Wydaje się, że wcześniej warto zastanowić się nad prostszym pytaniem: czy Książę w tych warunkach w ogóle dojdzie do punktu wyjścia? Inaczej mówiąc, czy w trakcie wędrówki po równiku dystans do mety (znajdującej się w punkcie startu) nie będzie się przypadkiem stale zwiększał. Przy tej okazji może się ujawnić łamigłówkowy charakter zadania.
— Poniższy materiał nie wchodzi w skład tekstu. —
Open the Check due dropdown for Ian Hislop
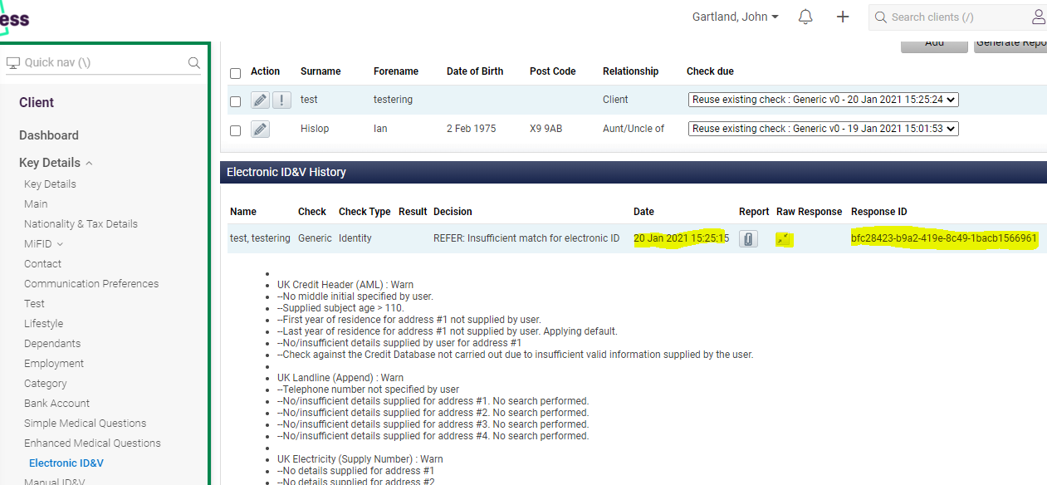 pos(823,128)
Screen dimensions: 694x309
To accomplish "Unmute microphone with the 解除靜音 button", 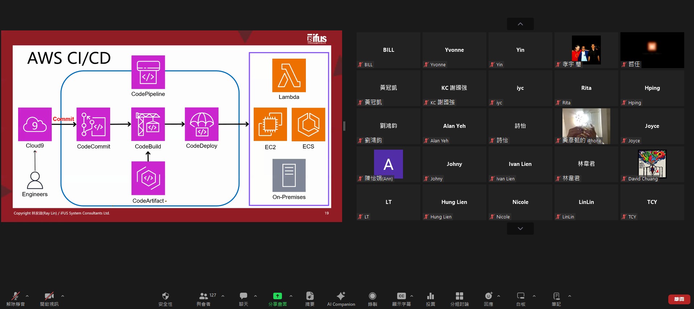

Będzie tak wówczas, jeśli równocześnie okaże się możliwe wyciągnięcie wniosku stanowiącego odpowiedź na postawione w zadaniu pytanie, czyli rozwiązując prostsze zagadnienie, uzyskamy jakby przy okazji odpowiedź na trudniejsze.
Zapewne bliższy koziej zagadki, a więc znacznie bardziej zawiły, byłby natomiast następujący problem: o ile metrów na sekundę powinna zwiększać się średnica kulistego obiektu, aby Książę, idąc po równiku z prędkością 1m/s, dotarł do punktu wyjścia w momencie, gdy obiekt osiągnąłby rozmiary Ziemi?
Na koniec krótkiej Łamiblogowej wycieczki w rejony nieco podwyższonej matematyki proponuję chwilę relaksu przy twierdzeniu o krokodylu, które brzmi następująco: krokodyl jest bardziej długi niż szeroki. To oczywiste? Być może, ale nie dla matematyka. Konieczny jest dowód. Oto on.
Najpierw dowiedziemy, że krokodyl jest bardziej długi niż zielony. W tym celu spójrzmy na krokodyla z góry. Jest tak długi, jak zielony. Teraz popatrzmy od spodu. Jest długi, ale nie wszędzie zielony, bo brzuch ma białawy. A zatem w sumie jest bardziej długi, niż zielony.
Następnie udowodnimy, że krokodyl jest bardziej zielony, niż szeroki. Popatrzmy nań ogólnie – jest zielony i wzdłuż i wszerz, natomiast szeroki jest tylko wszerz, a więc zielony jest bardziej.
Jeśli zatem krokodyl jest bardziej długi niż zielony oraz bardziej zielony niż szeroki, to stąd wynika, że jest bardziej długi, niż szeroki, cnd.
Komentarze
Twierdzenie o krokodylu jest przednie! Ale można by je chyba skrócić: krokodyl jest długi tylko wzdłuż, a zielony jest wzdłuż i wszerz, a więc zileony jest bardziej 🙂
O zadaniach z kozą pisze Michał Szurek w książce „O nauczaniu matematyki”, w tomie 3. Rozważa różne warianty – gdy pastwisko ma kształt koła, prostokąta, sześciokąta.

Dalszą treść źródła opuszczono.